(Detalles del ejercicio) Reescribe todo el texto sobre el cristianismo y el budismo desde "Si uno empieza" hasta "de la razón.", y cambia "meditación" por "introspección".

(Fragmento mostrado)
Parece evidente que el cristianismo y el budismo mantienen en general divergencias notorias, sobre todo si se toman en consideración elementos simbólicos, doctrinales, metafísicos y escatológicos. Esto se entiende por una distancia de civilizaciones tan remota en los horizontes del tiempo que atañe a las bases conceptuales de lo real para ambas religiones. Empero, este ensayo pretende ir más allá del ecumenismo, decantándose por un análisis intrarreligioso: comprender la sed mistérica de los seguidores de Buda y Jesucristo

Si uno empieza por analizar sus enfoques constitutivos, el budismo se muestra como un exponente excelente de la idiosincrasia oriental que destinó mucho más tiempo a la investigación del mundo interior con el desarrollo de la meditación, la contemplación y el abismamiento. En cambio, las culturas semítica y grecolatina, doble procedencia del cristianismo y de la modernidad occidental, se inclinaron gradualmente por investigar el mundo exterior y los sentidos, la crítica a las facultades de la razón.

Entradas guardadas
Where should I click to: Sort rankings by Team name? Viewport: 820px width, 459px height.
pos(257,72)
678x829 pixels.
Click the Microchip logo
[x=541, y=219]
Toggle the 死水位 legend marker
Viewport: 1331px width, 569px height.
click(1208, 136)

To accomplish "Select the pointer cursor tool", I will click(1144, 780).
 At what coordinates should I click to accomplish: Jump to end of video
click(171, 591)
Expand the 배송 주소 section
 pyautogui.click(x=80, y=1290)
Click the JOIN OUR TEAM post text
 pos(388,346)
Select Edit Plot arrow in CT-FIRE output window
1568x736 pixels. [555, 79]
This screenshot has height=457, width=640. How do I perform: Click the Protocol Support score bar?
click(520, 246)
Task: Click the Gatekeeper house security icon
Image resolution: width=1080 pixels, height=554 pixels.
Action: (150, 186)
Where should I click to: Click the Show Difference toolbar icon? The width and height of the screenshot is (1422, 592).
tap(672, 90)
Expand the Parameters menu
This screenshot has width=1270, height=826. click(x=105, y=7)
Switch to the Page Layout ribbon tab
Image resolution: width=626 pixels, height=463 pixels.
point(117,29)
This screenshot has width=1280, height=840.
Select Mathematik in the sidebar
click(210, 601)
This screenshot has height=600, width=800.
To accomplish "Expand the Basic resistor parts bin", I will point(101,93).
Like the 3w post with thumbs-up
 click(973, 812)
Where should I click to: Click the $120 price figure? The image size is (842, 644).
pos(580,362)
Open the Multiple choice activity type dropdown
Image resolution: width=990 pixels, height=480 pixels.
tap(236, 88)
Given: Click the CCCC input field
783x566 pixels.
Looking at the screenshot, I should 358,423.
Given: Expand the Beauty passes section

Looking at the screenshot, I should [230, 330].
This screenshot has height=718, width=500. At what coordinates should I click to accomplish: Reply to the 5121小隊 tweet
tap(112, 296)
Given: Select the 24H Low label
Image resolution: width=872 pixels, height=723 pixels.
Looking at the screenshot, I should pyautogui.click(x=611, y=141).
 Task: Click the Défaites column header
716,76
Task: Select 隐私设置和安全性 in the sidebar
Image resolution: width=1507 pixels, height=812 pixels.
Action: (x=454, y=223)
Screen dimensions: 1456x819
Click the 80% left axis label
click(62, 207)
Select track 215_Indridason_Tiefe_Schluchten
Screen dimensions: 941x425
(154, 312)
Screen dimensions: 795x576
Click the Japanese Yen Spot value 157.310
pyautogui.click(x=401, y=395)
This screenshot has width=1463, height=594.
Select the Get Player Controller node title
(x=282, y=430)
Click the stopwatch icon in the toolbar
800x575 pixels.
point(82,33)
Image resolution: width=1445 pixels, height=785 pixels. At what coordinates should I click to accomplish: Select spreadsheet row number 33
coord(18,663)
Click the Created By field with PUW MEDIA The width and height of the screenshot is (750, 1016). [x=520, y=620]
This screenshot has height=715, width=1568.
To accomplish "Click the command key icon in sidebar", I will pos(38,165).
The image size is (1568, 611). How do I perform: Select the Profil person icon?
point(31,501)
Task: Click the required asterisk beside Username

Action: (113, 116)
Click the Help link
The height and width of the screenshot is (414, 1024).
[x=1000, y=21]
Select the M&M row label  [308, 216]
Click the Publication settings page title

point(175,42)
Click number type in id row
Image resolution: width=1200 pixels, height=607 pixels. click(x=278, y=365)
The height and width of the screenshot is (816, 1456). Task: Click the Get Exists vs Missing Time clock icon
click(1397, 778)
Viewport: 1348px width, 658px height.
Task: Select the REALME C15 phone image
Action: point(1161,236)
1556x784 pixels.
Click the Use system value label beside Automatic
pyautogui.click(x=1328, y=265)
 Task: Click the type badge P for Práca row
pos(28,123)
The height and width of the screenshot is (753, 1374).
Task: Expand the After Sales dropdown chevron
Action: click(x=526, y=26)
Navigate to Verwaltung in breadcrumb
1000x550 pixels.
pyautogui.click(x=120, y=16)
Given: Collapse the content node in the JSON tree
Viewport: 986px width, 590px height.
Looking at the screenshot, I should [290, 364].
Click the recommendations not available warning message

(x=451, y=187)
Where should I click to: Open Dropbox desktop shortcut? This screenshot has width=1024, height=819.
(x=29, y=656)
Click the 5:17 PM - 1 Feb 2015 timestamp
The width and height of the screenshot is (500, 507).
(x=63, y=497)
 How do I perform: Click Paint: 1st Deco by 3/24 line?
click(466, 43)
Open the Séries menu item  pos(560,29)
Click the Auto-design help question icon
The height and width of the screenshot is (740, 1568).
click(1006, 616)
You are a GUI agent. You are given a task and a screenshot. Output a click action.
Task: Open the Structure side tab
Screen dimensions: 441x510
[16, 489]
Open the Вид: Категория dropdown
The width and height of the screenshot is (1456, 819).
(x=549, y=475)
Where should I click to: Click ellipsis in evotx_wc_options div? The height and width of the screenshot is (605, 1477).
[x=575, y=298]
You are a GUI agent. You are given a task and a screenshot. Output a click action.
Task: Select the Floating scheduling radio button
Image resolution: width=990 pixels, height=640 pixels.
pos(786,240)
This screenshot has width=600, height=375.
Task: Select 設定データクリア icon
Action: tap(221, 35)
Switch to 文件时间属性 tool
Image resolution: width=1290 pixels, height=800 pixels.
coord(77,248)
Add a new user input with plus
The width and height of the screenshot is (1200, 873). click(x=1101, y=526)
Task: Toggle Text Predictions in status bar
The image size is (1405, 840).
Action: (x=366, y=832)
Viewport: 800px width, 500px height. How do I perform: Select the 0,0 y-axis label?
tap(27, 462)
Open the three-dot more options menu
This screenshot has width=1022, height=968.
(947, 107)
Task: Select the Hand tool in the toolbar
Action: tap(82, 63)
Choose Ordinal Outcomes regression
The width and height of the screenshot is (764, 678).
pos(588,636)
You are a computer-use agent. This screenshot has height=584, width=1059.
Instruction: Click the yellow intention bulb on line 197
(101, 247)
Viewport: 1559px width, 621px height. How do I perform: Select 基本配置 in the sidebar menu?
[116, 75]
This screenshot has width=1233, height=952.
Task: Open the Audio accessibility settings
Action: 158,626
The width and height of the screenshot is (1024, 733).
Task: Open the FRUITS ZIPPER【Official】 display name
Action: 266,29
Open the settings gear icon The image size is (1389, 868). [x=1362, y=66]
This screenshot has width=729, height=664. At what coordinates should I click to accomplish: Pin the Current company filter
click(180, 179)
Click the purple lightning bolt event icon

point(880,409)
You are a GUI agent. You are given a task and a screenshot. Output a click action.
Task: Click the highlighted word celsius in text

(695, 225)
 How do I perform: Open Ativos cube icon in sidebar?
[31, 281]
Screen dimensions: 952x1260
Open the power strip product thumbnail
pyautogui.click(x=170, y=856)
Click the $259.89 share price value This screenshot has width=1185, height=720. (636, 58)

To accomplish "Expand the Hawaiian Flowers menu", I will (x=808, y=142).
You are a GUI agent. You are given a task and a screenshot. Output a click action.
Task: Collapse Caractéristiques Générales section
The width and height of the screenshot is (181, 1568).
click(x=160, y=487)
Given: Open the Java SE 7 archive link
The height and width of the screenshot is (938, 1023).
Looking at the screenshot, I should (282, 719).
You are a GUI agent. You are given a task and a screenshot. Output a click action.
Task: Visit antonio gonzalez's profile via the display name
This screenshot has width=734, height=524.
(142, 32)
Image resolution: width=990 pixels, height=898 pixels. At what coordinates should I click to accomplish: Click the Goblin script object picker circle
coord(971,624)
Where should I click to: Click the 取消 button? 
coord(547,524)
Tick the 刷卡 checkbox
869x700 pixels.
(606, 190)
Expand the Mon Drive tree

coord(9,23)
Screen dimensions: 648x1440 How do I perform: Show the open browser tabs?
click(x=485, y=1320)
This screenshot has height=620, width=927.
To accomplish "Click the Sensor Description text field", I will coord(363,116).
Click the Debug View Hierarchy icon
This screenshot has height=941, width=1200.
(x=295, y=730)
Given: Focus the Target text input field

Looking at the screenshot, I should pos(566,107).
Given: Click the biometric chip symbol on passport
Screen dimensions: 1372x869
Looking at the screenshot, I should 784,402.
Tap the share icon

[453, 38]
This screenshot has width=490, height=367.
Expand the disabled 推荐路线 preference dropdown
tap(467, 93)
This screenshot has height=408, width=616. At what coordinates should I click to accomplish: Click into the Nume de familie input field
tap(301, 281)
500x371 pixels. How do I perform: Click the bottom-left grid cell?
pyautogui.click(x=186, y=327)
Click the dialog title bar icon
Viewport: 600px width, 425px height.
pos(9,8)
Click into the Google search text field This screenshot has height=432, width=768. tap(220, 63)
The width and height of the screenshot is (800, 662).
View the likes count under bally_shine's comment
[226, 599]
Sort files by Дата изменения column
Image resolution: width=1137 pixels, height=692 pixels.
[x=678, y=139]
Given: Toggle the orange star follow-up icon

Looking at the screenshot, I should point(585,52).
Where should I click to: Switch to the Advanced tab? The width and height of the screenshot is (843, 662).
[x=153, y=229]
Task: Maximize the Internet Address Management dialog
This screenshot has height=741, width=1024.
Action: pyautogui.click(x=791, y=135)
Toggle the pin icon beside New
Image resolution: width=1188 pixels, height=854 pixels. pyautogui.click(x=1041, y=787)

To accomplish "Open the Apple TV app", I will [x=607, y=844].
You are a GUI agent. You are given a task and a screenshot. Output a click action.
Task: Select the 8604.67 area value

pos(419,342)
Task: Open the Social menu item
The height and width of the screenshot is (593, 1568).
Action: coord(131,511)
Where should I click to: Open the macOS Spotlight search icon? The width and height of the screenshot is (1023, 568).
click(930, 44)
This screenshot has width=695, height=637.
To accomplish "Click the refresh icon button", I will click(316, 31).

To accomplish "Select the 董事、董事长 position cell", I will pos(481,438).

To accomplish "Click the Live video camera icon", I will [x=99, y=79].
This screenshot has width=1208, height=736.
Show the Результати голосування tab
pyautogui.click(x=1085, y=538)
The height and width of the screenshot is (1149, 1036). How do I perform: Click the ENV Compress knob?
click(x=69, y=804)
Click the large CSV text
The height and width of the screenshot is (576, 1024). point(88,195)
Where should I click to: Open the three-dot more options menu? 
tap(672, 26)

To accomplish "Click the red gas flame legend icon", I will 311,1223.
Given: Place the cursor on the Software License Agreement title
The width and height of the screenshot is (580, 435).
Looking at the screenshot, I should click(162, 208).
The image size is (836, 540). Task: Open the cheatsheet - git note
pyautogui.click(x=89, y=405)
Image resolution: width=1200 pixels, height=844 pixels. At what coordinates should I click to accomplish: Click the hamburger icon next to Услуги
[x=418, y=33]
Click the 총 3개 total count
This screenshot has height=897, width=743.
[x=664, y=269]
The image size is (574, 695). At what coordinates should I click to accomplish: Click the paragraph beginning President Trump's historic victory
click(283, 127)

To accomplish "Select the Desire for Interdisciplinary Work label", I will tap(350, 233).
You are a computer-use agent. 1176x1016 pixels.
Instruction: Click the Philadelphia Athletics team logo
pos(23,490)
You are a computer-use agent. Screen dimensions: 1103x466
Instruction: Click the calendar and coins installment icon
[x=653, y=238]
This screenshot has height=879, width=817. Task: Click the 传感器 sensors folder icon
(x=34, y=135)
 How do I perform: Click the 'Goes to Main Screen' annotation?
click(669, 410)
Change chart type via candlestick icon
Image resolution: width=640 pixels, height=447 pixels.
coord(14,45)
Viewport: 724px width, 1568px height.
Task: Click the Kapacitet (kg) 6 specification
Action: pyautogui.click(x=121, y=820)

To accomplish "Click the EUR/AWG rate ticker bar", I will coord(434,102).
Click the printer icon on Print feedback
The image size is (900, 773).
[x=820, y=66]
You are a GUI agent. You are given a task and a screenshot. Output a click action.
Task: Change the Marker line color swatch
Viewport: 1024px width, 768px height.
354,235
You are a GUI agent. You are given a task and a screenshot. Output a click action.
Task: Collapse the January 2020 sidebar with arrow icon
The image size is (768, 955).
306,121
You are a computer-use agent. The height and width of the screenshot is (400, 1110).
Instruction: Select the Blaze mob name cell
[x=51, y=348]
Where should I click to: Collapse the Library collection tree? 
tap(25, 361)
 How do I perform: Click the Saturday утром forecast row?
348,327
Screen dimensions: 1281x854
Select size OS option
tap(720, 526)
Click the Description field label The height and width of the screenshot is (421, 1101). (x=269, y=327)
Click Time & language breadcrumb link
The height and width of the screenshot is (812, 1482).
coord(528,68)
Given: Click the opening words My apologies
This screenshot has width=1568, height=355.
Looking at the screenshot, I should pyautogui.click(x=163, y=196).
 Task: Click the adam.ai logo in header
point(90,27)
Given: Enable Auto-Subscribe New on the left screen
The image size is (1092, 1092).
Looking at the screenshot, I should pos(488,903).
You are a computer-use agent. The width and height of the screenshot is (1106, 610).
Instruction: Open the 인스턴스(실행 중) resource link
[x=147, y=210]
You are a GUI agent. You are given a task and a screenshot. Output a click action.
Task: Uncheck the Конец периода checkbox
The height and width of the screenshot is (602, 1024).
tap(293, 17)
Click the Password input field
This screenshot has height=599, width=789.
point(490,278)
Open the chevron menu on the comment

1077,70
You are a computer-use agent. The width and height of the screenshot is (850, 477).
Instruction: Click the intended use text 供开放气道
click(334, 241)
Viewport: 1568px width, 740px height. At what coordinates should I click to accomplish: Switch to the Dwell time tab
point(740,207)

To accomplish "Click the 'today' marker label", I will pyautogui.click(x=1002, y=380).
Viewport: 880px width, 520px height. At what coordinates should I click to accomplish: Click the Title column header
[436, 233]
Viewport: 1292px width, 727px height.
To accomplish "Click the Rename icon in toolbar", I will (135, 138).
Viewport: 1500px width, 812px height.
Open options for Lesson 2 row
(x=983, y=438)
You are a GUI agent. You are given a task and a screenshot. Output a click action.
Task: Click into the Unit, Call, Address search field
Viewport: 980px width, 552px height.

(Respuesta)
Si uno empieza por analizar sus enfoques constitutivos, el budismo se muestra como un exponente excelente de la idiosincrasia oriental que destinó mucho más tiempo a la investigación del mundo interior con el desarrollo de la introspección, la contemplación y el abismamiento. En cambio, las culturas semítica y grecolatina, doble procedencia del cristianismo y de la modernidad occidental, se inclinaron gradualmente por investigar el mundo exterior y los sentidos, la crítica a las facultades de la razón.